Game Check

GAME CHECK

September 14, 2006|By [TRIBUNE MEDIA SERVICES]

Ninety-Nine Nights

Microsoft

[Xbox 360] Rated 17 and older

Whatever your tastes in video games, Ninety-Nine Nights is not likely to keep you as busy as the title suggests. It was more like Two-and-a-Half Evenings.

And, if you were unfamiliar with the concept of "button mashing" before playing this game, you'll be an expert afterward. That's because, while you may slay thousands of orcs, goblins and other creatures in the game, you'll do so mostly by constantly jamming one or two buttons.

The story begins with only one playable character, a 17-year-old girl named Inphyy, a member of the Temple Knights and wielder of one particularly hefty broadsword. As you progress through the game with Inphyy, you'll unlock access to other characters with various weaponry and abilities. Playing as each will give you differing perspectives of game events, showing how their lives intersect.

Unfortunately, the concept sounds grander than the execution. At the start of each mission, you can choose the kind of units that will accompany you into battle: infantry, heavy infantry, pikemen or archers. One group will be on your left flank, the other on your right, and you can order them to attack or defend.

However, once you're in battle, they become fairly useless. They mainly stay together in clumps, and for every one or two enemies they vanquish, your character will have killed ten times as many.

While fighting, you'll charge a meter that, once full, lets you unleash a super attack, which deals even greater damage and only serves to make your allies even more useless.

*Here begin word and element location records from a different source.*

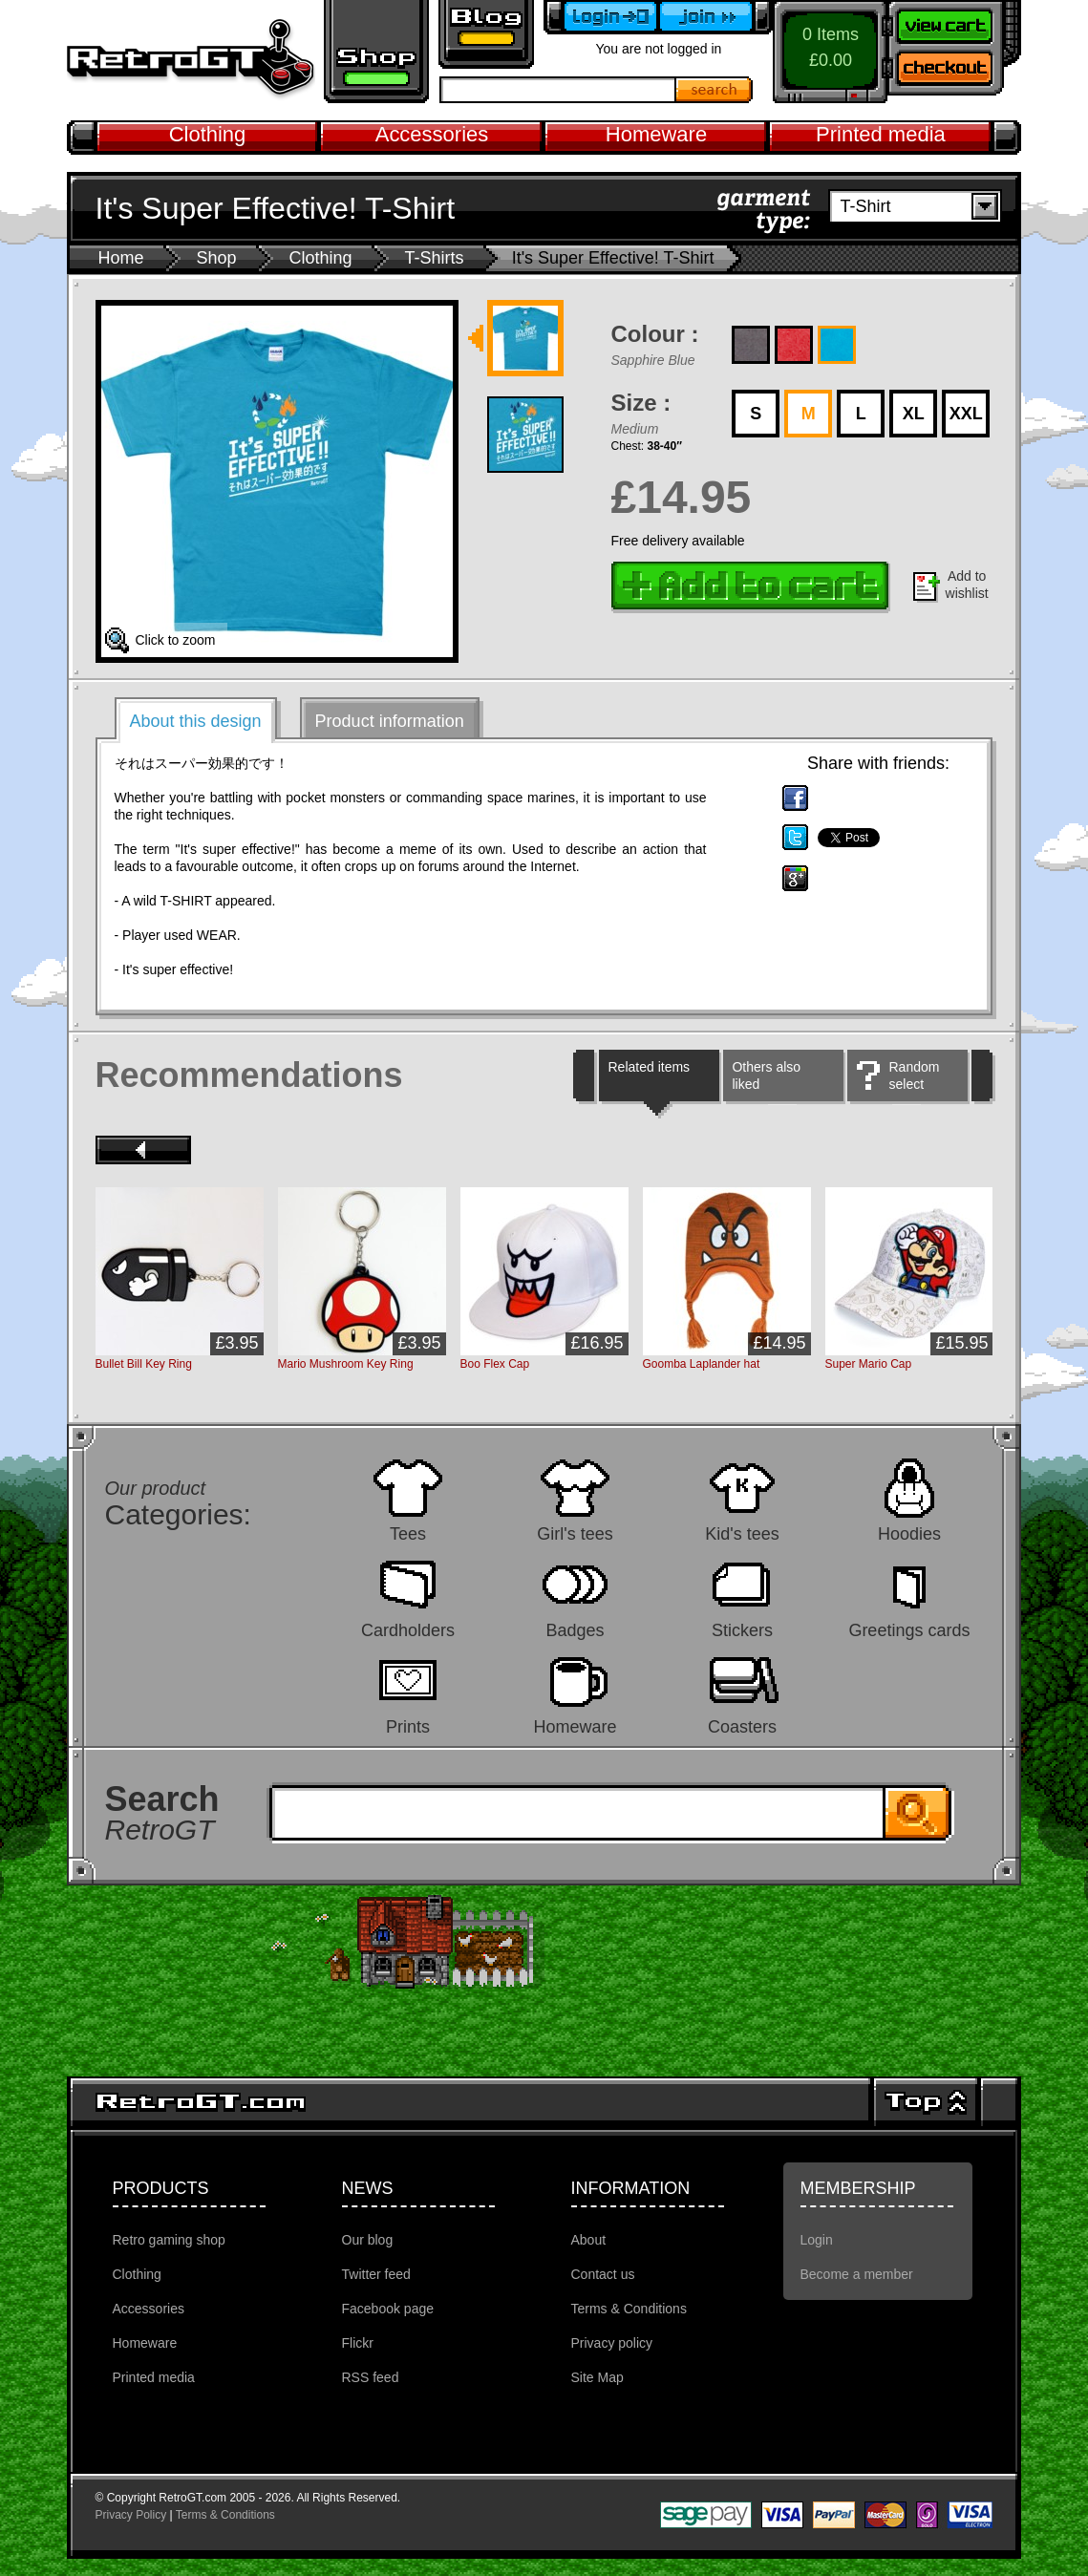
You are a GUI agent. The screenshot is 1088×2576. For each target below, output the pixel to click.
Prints (408, 1726)
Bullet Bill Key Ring (144, 1364)
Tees (408, 1533)
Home (121, 257)
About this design (196, 721)
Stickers (742, 1630)
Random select (913, 1075)
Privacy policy (612, 2343)
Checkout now (954, 72)
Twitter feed (376, 2274)
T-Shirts (434, 257)
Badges (574, 1630)
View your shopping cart (954, 24)
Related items (649, 1067)
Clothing (207, 134)
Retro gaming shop (376, 51)
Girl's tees (574, 1533)
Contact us (603, 2274)
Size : (641, 402)
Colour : (655, 334)
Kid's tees (742, 1533)
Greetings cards (909, 1630)
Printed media (881, 134)
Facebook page (388, 2308)
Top (925, 2102)
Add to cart (750, 587)
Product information (389, 721)
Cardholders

As a further indignity, there's not even an online multiplayer option in the game.

Texas Hold 'em

TikGames

[Xbox 360 Live Arcade] Rated 13 and older

It's hard to make a great poker game that doesn't involve real money, but the new downloadable Texas Hold 'em title for Xbox 360 comes pretty close. Online play, the core of the game, is solid. And Microsoft has a potential ace up its sleeve later this year for this title.

There are several multiplayer and single-player modes, but the single player is really just practice for the online stuff. While you don't gamble for cash, you can accumulate a virtual bankroll that eventually allows you to buy into bigger tournaments.

Of course, there are plenty of idiots online who go all in at every opportunity (most of them seem to be under the age of 10, despite the age rating). But the gameplay is solid. And unlike the single-player mode, where the computer never bluffs, there's much more strategy online.

The coolest feature isn't available yet, though. When Microsoft releases its Web camera for the 360 later this year, Texas Hold 'em will support it, so you can actually see your opponents. It will be interesting to see how many online poker studs can actually keep a straight face.